The Additional Notes were issued as additional notes under the indenture dated December 7, 2018, pursuant to which the Company previously issued $350.0 million aggregate principal of 7.375% senior notes due 2025. The net proceeds of the offering will be used to redeem $100.0 million in principal amount of the Company's 7.750% senior notes due 2022 (the "2022 Notes") and for general corporate purposes, including discretionary capital projects at the Company's mills.
The Additional Notes were sold to qualified institutional buyers in reliance on Rule 144A under the Securities Act of 1933, as amended (the "Securities Act"), and outside the United States to non-U.S. persons in reliance on Regulation S under the Securities Act. The Additional Notes have not been registered under the Securities Act or any state securities laws and, unless so registered, may not be offered or sold in the United States except pursuant to an exemption form, or in a transaction not subject to, the registration requirements of the Securities Act and applicable state securities laws. This press release shall not constitute an offer to sell or the solicitation of an offer to buy, nor shall there be any sale of the Additional Notes in any state in which such offer, solicitation or sale would be unlawful.
Mercer International Inc. is a global forest products company with operations in Germany and Canada with consolidated annual production capacity of 2.2 million tonnes of pulp and 550 million board feet of lumber. To obtain further information on the company, please visit its web site at http://www.mercerint.com.
The preceding includes forward looking statements which involve known and unknown risks and uncertainties which may cause our actual results in future periods to differ materially from forecasted results. In particular, statements about our plans or intentions regarding the intended use of proceeds of the Additional Notes and the completion of the redemption of the 2022 Notes are forward-looking statements and may not necessarily occur.
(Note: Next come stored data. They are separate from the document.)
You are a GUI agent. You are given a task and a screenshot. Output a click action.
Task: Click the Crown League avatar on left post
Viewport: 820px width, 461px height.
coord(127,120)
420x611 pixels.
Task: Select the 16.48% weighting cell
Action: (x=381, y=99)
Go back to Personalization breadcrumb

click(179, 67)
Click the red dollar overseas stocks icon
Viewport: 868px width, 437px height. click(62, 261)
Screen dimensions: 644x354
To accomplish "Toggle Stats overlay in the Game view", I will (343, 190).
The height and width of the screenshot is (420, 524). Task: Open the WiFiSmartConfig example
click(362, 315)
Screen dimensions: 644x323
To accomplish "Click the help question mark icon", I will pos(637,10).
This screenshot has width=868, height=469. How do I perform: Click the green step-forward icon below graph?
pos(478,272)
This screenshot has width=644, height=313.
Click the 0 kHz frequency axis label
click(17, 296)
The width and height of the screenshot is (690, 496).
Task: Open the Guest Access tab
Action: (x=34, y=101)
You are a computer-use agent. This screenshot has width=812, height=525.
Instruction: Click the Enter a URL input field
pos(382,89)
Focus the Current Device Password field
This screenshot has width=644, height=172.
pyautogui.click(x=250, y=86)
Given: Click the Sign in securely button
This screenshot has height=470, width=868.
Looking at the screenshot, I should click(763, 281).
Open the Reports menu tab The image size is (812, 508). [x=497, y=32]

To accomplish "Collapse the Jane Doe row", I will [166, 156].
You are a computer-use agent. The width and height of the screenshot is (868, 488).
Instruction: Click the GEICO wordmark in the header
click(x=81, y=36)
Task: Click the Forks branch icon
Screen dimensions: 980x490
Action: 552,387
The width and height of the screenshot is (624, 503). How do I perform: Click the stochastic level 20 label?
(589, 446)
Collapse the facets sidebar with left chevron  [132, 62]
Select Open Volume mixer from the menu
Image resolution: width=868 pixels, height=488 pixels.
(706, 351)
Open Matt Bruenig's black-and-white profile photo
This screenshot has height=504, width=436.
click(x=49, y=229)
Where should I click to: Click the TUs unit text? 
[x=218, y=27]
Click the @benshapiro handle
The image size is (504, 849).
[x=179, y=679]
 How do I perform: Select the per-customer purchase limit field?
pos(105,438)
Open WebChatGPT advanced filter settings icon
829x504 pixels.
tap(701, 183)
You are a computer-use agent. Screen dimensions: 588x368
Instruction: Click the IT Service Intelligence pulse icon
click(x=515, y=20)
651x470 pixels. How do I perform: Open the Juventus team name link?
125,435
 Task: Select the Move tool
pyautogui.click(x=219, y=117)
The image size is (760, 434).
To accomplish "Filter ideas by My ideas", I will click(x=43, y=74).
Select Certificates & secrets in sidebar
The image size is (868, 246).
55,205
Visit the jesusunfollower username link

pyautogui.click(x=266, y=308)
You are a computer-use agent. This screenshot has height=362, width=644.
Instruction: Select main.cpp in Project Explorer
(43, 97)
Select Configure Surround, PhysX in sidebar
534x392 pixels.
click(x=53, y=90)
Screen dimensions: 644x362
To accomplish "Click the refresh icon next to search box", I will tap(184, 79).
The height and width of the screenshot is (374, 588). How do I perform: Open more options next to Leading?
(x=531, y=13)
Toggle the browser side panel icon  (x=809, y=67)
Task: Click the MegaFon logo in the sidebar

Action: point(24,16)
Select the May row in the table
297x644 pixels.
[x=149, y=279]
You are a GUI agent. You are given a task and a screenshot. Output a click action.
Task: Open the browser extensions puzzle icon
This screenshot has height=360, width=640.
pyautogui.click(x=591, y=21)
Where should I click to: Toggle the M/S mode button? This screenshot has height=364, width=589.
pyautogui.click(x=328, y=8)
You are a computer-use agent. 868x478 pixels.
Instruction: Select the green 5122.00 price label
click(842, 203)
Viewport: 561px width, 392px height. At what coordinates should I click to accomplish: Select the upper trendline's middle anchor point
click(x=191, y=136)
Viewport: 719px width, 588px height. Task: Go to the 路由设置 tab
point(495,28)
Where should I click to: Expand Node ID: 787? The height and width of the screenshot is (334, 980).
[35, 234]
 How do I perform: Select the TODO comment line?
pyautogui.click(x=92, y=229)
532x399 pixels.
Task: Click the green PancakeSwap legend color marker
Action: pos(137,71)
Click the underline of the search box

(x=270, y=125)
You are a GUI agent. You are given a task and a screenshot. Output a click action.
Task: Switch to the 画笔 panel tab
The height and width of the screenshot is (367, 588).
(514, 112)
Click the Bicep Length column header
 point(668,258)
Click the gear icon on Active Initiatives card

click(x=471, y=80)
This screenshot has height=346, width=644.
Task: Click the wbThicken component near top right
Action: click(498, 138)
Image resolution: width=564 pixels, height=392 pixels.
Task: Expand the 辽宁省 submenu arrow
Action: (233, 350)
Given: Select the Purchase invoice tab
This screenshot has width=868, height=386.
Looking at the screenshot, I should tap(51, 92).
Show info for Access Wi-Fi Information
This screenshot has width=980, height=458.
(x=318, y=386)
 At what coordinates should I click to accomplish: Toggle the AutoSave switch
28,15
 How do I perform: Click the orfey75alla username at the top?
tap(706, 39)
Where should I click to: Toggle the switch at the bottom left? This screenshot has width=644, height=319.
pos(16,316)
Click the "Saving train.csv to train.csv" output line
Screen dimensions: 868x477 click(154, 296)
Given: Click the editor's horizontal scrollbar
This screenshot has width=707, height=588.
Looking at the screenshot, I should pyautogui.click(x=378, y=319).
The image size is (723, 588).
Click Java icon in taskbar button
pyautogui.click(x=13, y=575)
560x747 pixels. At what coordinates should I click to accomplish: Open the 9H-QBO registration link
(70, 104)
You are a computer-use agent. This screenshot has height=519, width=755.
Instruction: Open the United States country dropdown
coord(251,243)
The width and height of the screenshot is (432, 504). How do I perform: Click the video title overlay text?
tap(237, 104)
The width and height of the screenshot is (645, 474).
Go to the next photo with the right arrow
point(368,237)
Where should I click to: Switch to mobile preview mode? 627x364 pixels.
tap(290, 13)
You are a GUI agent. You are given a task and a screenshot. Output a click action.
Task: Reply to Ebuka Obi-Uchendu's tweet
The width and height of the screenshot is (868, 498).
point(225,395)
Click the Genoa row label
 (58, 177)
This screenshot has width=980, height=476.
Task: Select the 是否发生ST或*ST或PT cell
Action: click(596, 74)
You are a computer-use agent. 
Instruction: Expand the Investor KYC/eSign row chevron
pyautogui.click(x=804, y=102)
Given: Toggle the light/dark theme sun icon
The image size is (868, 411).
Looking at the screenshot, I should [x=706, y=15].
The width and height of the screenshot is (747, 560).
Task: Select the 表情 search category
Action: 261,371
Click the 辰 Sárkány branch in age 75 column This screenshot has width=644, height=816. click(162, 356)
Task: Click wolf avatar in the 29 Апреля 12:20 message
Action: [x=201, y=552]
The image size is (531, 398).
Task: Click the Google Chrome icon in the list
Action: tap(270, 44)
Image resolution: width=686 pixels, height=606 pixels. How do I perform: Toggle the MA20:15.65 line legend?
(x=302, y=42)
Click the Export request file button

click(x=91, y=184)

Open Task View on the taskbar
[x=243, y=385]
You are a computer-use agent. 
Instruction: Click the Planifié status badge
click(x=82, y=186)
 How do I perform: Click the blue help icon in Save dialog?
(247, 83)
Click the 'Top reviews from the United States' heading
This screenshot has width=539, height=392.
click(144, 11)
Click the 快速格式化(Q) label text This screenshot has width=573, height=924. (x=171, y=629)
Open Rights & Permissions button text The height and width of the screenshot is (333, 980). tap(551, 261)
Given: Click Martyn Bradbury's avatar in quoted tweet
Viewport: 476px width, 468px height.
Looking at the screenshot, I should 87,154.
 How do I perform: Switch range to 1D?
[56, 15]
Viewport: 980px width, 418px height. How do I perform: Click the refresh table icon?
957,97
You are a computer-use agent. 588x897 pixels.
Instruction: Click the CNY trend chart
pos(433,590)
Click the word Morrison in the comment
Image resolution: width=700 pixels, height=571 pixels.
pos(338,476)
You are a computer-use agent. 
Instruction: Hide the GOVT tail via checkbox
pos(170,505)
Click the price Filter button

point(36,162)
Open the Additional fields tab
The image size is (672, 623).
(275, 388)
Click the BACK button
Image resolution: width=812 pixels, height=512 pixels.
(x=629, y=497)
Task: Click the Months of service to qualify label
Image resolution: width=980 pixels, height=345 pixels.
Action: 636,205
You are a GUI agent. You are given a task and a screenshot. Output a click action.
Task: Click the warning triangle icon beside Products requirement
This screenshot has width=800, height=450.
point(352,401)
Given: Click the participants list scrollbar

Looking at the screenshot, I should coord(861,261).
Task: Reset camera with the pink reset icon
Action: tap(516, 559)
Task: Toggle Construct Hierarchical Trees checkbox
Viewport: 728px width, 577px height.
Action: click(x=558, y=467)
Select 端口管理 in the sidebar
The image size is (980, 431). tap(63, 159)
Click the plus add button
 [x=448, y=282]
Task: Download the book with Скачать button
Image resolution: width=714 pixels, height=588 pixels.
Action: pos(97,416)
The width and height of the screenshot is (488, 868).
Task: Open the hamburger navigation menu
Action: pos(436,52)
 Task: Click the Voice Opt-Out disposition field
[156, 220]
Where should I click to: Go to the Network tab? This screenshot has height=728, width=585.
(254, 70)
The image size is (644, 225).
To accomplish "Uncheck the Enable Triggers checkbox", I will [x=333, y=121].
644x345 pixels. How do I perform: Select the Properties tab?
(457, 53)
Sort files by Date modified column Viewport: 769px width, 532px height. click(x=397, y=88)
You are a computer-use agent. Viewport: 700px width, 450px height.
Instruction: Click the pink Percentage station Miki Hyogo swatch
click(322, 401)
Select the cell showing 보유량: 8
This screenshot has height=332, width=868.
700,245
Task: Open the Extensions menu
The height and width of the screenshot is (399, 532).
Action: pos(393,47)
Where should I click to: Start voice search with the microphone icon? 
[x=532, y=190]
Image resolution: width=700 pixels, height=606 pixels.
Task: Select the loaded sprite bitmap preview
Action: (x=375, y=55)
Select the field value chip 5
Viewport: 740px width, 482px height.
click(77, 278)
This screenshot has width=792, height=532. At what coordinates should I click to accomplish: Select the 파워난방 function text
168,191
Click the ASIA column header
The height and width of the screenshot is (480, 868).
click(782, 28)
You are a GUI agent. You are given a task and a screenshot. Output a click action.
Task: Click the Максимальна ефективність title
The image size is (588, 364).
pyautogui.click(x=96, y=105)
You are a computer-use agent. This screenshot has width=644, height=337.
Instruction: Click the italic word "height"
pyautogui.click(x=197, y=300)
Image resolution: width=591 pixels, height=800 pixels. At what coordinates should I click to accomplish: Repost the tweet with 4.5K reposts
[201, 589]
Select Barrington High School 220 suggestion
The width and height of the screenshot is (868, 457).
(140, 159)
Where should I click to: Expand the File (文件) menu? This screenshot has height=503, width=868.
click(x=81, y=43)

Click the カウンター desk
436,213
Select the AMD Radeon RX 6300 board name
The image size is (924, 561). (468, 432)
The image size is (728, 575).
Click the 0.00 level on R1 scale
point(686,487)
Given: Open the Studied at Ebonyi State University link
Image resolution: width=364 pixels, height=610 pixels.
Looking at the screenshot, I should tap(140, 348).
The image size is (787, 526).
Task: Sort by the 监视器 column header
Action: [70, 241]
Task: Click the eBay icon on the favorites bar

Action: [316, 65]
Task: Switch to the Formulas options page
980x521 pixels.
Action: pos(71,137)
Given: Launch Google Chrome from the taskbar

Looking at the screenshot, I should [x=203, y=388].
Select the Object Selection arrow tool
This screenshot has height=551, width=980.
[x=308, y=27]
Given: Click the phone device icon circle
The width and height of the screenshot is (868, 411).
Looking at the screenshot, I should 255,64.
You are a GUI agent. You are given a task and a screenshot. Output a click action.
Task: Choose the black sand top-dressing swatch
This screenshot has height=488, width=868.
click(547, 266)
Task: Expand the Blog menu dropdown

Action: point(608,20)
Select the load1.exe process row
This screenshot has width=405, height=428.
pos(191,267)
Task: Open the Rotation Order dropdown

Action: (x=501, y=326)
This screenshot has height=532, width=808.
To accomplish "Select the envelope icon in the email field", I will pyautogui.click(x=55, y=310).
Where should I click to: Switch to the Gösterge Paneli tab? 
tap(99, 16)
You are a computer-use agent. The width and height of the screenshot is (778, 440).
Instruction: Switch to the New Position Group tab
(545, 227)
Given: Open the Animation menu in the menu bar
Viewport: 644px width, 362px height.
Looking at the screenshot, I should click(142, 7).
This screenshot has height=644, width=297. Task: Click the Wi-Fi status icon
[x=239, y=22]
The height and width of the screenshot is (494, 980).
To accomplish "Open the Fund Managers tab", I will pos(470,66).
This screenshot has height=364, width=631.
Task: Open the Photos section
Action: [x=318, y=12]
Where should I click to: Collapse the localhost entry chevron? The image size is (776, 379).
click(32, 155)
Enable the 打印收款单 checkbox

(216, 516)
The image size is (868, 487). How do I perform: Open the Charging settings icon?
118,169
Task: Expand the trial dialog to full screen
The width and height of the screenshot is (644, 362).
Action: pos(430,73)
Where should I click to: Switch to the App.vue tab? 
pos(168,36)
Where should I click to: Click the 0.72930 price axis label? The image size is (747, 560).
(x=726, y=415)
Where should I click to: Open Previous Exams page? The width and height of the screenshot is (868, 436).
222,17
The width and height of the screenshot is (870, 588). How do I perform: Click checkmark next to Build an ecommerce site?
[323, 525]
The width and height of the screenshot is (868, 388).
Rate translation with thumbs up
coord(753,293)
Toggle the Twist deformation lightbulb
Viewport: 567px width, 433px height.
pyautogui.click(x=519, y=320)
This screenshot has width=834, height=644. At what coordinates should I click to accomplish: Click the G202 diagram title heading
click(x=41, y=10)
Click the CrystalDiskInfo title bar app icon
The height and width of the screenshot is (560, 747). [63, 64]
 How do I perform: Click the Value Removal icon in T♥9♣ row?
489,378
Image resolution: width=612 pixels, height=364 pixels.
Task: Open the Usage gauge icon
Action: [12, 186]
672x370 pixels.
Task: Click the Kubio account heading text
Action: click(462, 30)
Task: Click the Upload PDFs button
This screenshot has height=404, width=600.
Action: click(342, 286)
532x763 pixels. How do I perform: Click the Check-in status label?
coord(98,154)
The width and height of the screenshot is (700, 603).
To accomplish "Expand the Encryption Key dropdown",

Among those factors which could cause actual results to differ materially are the following: the highly cyclical nature of our business, raw material costs, our level of indebtedness, competition, foreign exchange and interest rate fluctuations, expenditures for capital projects, environmental regulation and compliance, disruptions to our production, market conditions and other risk factors listed from time to time in our SEC reports.